** Document excerpt **
Start of Block

How travellers can save money with the sharing economy

How travellers can save money with the sharing economy

When you travel on a budget, any way to save money is welcomed and ‘sharing economy’ tools and apps are an easy way to make your money go further.

Essentially, sharing economy is where you split items and services between multiple people and groups, meaning everyone pays a smaller fee. Transactions usually happen on an online platform, so you’re able to benefit on the go as you travel.

Below are a few of the best sharing economy platforms to try next time you travel on a budget:


Blablacar has brought hitchhiking to the masses. Drivers list their journey plans on the website, including details about the car’s model, number of seats available, luggage space, smoking rules, and willingness to make drop-off detours. The cost per seat is calculated based on dividing the price of petrol for the distance travelled between passengers, meaning that while they may recoup some of the expense of travel, drivers don’t stand to make a profit. Passengers can book a ride instantly through the Blablacar website or app.

Popular across Europe, it’s easy to find both short rides and cross-border epics: a trip between Paris and Berlin is as easy to arrange as one between Lyon and Marseille with about 48 hours’ advance planning.

The added bonus? Car shares are environmentally friendly.

End of Block

** Data extract **
Start of Block

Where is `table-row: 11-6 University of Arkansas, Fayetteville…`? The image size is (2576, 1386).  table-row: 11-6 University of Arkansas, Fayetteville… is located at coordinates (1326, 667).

End of Block

** Problems to solve **
(1) Rewrite the paragraph of the sharing economy article beginning "Blablacar has brought hitchhiking to the masses" as a short bulleted list that keeps its main facts.
(2) Continue the sharing economy article, picking up after its final sentence.

** Answers in order **
(1)
- Blablacar has brought hitchhiking to the masses.
- Drivers post their journey plans on the website, with details on car model, available seats, luggage space, smoking rules, and willingness to detour for drop-offs.
- The cost per seat comes from dividing the petrol price for the distance among passengers, so drivers may recover some costs but make no profit.
- Passengers can book a ride instantly through the website or app.

(2)
Fon connects you to a vast network of Wifi hotspots around the world in exchange for sharing access to your own internet connection or paying a small fee. If your home broadband provider is a Fon partner, you may already have access to the service; if not, you can buy cheap passes to use now or later.

These pioneers of Wifi-sharing can spare you substantial time and expense. Wave goodbye to trawling internet cafes, buying refreshments to earn your share of the bandwidth, or purchasing the dreaded data add-on from your mobile network.


If you can’t leave behind a taste for the finer things in life, EatWith encourages travellers to go authentic in style by dining in the homes of culinary experts.

Hosts apply online and are carefully reviewed, firstly for their credentials and then in person at a trial ‘open table’, so you can be sure you’re getting the best. Once approved, they can post detailed listings of scheduled dining experiences and guests can book their seat at the table online.

EatWith isn’t exactly cheap, but it provides palatable value for money, significantly undercutting restaurant rates for a similar meal. Think of it as fine dining and a miniature homestay, all in the company of a seasoned tour guide.


If you’re on a road trip with your own vehicle, parking is the last thing you want eating into your sightseeing budget. It’s a necessity: if you decide to drive, you can’t avoid dropping the car off somewhere before you continue exploring by foot.

In unfamiliar locations, parking can be unpredictable. You can’t anticipate the most convenient spot for your ultimate destination, you don’t know how busy parking facilities will be, and it can be hard to access information about cost or payment method before your arrival. You could get caught out without the correct cash for parking, or worse, given a hefty fine.

YourParkingSpace removes these hassles; through the website or app, you can search and book affordable parking spaces, including a mix of commercial car parks and private driveways. This allows you to
choose what you need, where you need it: proximity to city hotspots, swerving the queue with a guaranteed space in popular car parks, or bargain long-term stays which provide extra income for a helpful host.

At the moment YourParkingSpace is currently a UK-only provider, but you could find similar apps in Europe and Australia.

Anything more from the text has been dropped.